Mas lendo este mês a revista New England Runner, deparei com o nome de Ron Hill. Foi em um artigo escrito pelo fundador da Maratona na Antártica. Seu nome é Thomas Gilligan e ele, há algum tempo (a revista não explica exatamente quando) resolveu disputar uma prova diametralmente oposta à que criou. Em vez de correr no gelo do mais frio dos continentes, ele resolveu fazê-lo nas areias escaldantes do deserto do Saara.
É uma prova que existe há alguns anos em benefício de refugiados no sul da Argélia. As pessoas que se inscrevem ficam abrigadas em tendas, em condições mínimas de conforto. Só a muito custo Thomas Gilligan achou um chuveiro para tomar um banho. Sua única surpresa agradável é que a prova consiste de uma Maratona, com opção dos inscritos disputarem uma Meia-Maratona, se preferirem.

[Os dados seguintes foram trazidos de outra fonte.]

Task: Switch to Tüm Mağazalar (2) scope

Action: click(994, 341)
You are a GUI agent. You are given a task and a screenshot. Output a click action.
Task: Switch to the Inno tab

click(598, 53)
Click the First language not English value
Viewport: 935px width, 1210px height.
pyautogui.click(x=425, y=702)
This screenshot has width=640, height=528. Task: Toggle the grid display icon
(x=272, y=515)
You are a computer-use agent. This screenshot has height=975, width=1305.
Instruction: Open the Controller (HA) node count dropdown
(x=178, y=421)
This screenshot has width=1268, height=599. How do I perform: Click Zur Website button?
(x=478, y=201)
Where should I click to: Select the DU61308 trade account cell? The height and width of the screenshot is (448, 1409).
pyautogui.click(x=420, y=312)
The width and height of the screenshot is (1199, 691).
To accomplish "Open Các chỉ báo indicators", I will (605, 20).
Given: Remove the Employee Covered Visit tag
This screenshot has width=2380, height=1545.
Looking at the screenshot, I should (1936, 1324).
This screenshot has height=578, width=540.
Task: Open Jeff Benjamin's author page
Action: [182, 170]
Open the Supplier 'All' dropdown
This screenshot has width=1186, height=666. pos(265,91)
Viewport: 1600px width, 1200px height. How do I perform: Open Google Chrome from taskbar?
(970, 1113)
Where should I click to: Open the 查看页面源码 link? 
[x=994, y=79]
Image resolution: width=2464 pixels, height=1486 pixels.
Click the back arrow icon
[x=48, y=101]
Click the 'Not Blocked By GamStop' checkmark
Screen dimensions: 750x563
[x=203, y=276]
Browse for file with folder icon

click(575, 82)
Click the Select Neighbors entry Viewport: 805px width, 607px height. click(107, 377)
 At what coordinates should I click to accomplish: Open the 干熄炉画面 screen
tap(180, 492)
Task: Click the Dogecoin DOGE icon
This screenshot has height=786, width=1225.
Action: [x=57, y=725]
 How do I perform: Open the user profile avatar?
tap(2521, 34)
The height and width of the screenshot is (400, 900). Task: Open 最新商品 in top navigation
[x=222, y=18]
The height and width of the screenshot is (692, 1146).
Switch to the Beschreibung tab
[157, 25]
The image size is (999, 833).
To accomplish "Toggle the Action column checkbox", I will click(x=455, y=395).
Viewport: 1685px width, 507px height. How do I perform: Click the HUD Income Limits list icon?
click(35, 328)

Gilligan preferiu a Meia-Maratona. Ao disputá-la, descobriu que tinha Ron Hill como companheiro de percurso. Depois da prova, comemoraram tomando umas cervejas que Ron Hill tinha conseguido contrabandear, driblando a proibição muçulmana de consumo de álcool.
Meu palpite? Acho que Ron Hill continua correndo todos os dias.